Уселись на зеленый холмик под березой. И Марковна, державшая путь в соседнюю деревню на могилу снохи, принялась охотно рассказывать про беспризорного лосенка, прозванного хозяевами кордона Михрютой.
— Хотите верьте, хотите нет… на третий уж денек повеселел наш Михрюта. И мы его в загон. Подружился он тут с козлятами. Хотите верьте, хотите нет — ни на шаг друг от дружки! Бегают, бесенята, взлягошки, брыкаются… веселое загляденье, да и нате же вам! — Марковна подняла из-под ног сорванный Ивашкой «жарок» и, глянув на горевшую угольком голову цветка-цветика, затаенно вздохнула. — Я так рада была за Федюньку… вернется с обхода и как есть до темноты от загона не отходит. Вроде бы и с горем своим на время разлучился. Знали б вы, как он, сердечный, убивался, когда скончалась наша Сашенька. Боюсь: отвезет Михрюту в зверячий сад и тоска-злодейка сызнова в него вцепится.

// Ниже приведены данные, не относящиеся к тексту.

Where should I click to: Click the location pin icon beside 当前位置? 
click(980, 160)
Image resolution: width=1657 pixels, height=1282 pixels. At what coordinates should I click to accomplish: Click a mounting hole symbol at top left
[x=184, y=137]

Вздыхая — теперь уж открыто, не таясь, мать лесника прижала к задрожавшим губам нежный «жарок». Я отвернулся, окликнул мальчика:
— Эй, Ивашка, где ты?
— А я тута! — тотчас откликнулся пострел. Минутой позже Ивашка вынырнул из-за куста боярышника с охапкой цветов, слепящих глаза своей весенней пестротой, — Мы куда теперь: до дому аль на кордон?
— На кордоне теперь нечего делать — лосенка в зоопарк повезли, — сказал я. — Пойдем-ка обратно в Угарево.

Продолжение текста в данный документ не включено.